If you change $pattern after the first substitution happens, perl will ignore it. If you don't want any substitutions at all, use the special delimiter m'':

 
    $pattern = 'Seuss';
    while (<>) {
        print if m'$pattern';  # matches '$pattern', not 'Seuss'
    }  

m'' acts like single quotes on a regexp; all other m delimiters act like double quotes. If the regexp evaluates to the empty string, the regexp in the last successful match is used instead. So we have

 
    "dog" =~ /d/;  # 'd' matches
    "dogbert =~ //;  # this matches the 'd' regexp used before  

The final two modifiers //g and //c concern multiple matches. The modifier //g stands for global matching and allows the matching operator to match within a string as many times as possible. In scalar context, successive invocations against a string will have `//g jump from match to match, keeping track of position in the string as it goes along. You can get or set the position with the pos() function.

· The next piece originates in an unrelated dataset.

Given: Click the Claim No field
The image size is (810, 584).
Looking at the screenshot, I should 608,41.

The use of //g is shown in the following example. Suppose we have a string that consists of words separated by spaces. If we know how many words there are in advance, we could extract the words using groupings:

 
    $x = "cat dog house"; # 3 words
    $x =~ /^\s*(\w+)\s+(\w+)\s+(\w+)\s*$/; # matches,
                                           # $1 = 'cat'
                                           # $2 = 'dog'
                                           # $3 = 'house'  

But what if we had an indeterminate number of words? This is the sort of task //g was made for. To extract all words, form the simple regexp (\w+) and loop over all matches with /(\w+)/g:

 
    while ($x =~ /(\w+)/g) {
        print "Word is $1, ends at position ", pos $x, "\n";
    }  

prints

 
    Word is cat, ends at position 3
    Word is dog, ends at position 7
    Word is house, ends at position 13  

A failed match or changing the target string resets the position. If you don't want the position reset after failure to match, add the //c, as in /regexp/gc. The current position in the string is associated with the string, not the regexp. This means that different strings have different positions and their respective positions can be set or read independently.

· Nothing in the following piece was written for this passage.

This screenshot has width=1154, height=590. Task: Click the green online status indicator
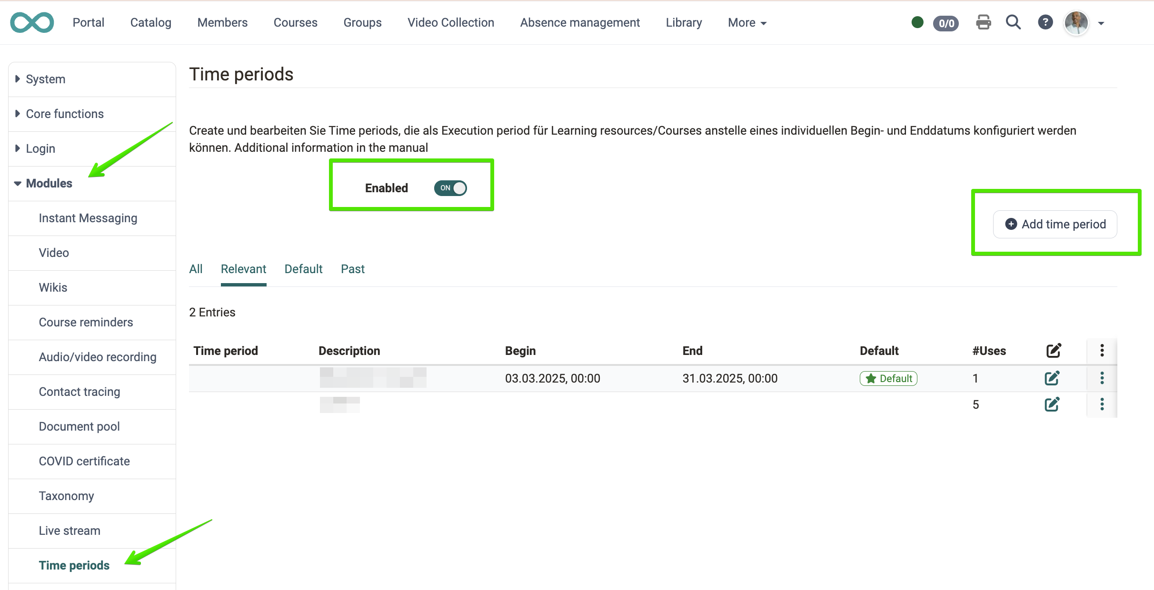(x=917, y=22)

In list context, //g returns a list of matched groupings, or if there are no groupings, a list of matches to the whole regexp. So if we wanted just the words, we could use

 
    @words = ($x =~ /(\w+)/g);  # matches,
                                # $word[0] = 'cat'
                                # $word[1] = 'dog'
                                # $word[2] = 'house'  

Closely associated with the //g modifier is the \G anchor. The \G anchor matches at the point where the previous //g match left off. \G allows us to easily do context-sensitive matching:

 
    $metric = 1;  # use metric units
    ...
    $x = <FILE>;  # read in measurement
    $x =~ /^([+-]?\d+)\s*/g;  # get magnitude
    $weight = $1;
    if ($metric) { # error checking
        print "Units error!" unless $x =~ /\Gkg\./g;
    }
    else {
        print "Units error!" unless $x =~ /\Glbs\./g;
    }
    $x =~ /\G\s+(widget|sprocket)/g;  # continue processing  

The combination of //g and \G allows us to process the string a bit at a time and use arbitrary Perl logic to decide what to do next. Currently, the \G anchor is only fully supported when used to anchor to the start of the pattern.

\G is also invaluable in processing fixed length records with regexps. Suppose we have a snippet of coding region DNA, encoded as base pair letters ATCGTTGAAT... and we want to find all the stop codons TGA. In a coding region, codons are 3-letter sequences, so we can think of the DNA snippet as a sequence of 3-letter records. The naive regexp

 
    # expanded, this is "ATC GTT GAA TGC AAA TGA CAT GAC"
    $dna = "ATCGTTGAATGCAAATGACATGAC";
    $dna =~ /TGA/;  

doesn't work; it may match a TGA, but there is no guarantee that the match is aligned with codon boundaries, e.g., the substring GTT GAA  gives a match. A better solution is

 
    while ($dna =~ /(\w\w\w)*?TGA/g) {  # note the minimal *?
        print "Got a TGA stop codon at position ", pos $dna, "\n";
    }  

which prints

 
    Got a TGA stop codon at position 18
    Got a TGA stop codon at position 23  

Position 18 is good, but position 23 is bogus. What happened?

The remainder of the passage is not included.